PASSAGE TO READ >>
◆ ◆ ◆
Ten years ago, a 25-year-old without a stable job and still living with parents would have been called a “slacker.” A decade later, the term is about as outdated as flannel shirts and grunge music. Today, 20-somethings who haven’t accepted grown-up roles are “emerging adults” attempting to find a path from adolescence to adulthood.

Social scientists are starting to think this isn’t a temporary Generation X phenomenon, but a new stage of human development. Rather than a reaction to the excesses of their parents in the 1980s, Generation X might be better understood as the first generation to experience emerging adulthood, reacting more to changing global economics than mere parental rebellion.

Now a whole new generation is entering their 20s and following a similar trajectory. Traditional milestones of adulthood – leaving home, finding financial stability, getting married and having children – are not achieved until they are almost 30, and growing evidence suggests economics play a major role.

Basic changes

Historically, human development trends are linked to economic changes. The idea of adolescence emerged a century ago after the U.S. economic base shifted from agriculture to industry. Teenagers with the skills to work on a farm lacked the education required for factory jobs. As high school became a necessity, the teenage years turned into a transition period to adulthood rather than a time for adulthood itself.

Today, the American economy and adult transitions are undergoing a similar transformation. The economic base has shifted from industry to technology and services. Eighteen-year-olds with a high school diploma lack the education required for the new economy, making college a necessity. The 20s are emerging as a new second phase of adolescence that further delays adulthood.

While other countries take on the manufacturing jobs that once provided a 22-year-old American with a steady income, the United States is seeing the rise of what urban theorist Richard Florida calls a “creative class” of workers. In his 2002 bestseller, “The Rise of the Creative Class,” Florida finds these workers in diverse industries that require more extensive education such as publishing, software development and architecture.

As a result, young people commonly spend their early and mid-20s still in the classroom, learning the cognitive skills demanded by creative-class jobs.
◆ ◆ ◆
DATA PROVIDED >>
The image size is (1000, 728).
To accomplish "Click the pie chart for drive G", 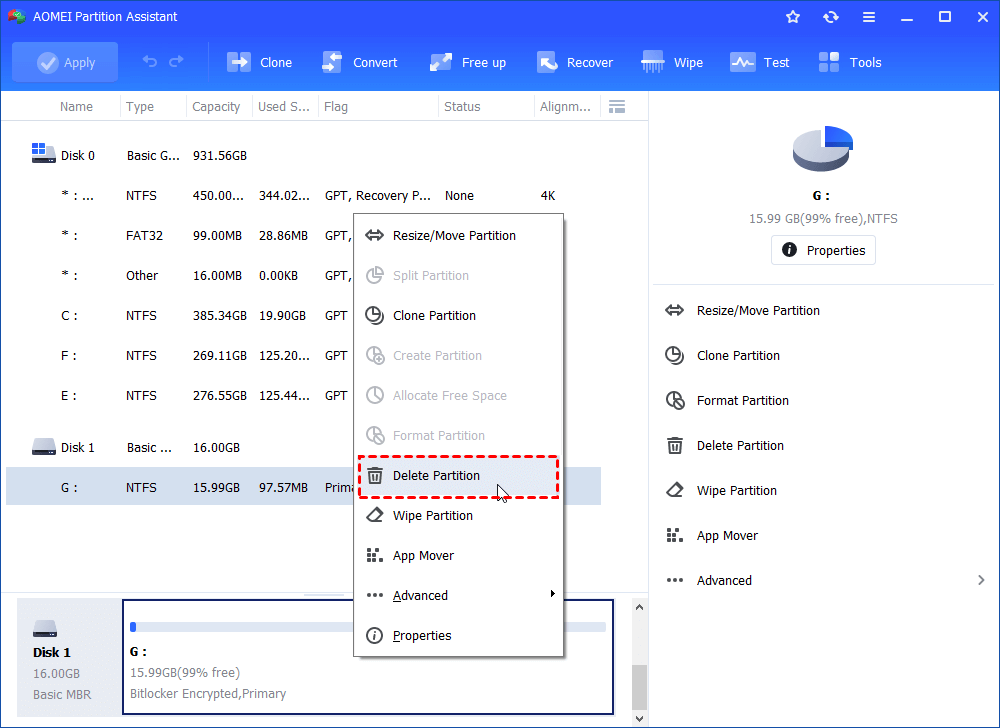I will [822, 148].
◆ ◆ ◆
CHALLENGES >>
A – Please print the stretch of the passage on emerging adulthood from "Basic changes" through "for adulthood itself.", without changing a word.
B – In the passage on emerging adulthood, which industries does Richard Florida give as examples of where creative-class workers are found?

ANSWERS PER TASK >>
A –
Basic changes

Historically, human development trends are linked to economic changes. The idea of adolescence emerged a century ago after the U.S. economic base shifted from agriculture to industry. Teenagers with the skills to work on a farm lacked the education required for factory jobs. As high school became a necessity, the teenage years turned into a transition period to adulthood rather than a time for adulthood itself.

B – Publishing, software development and architecture.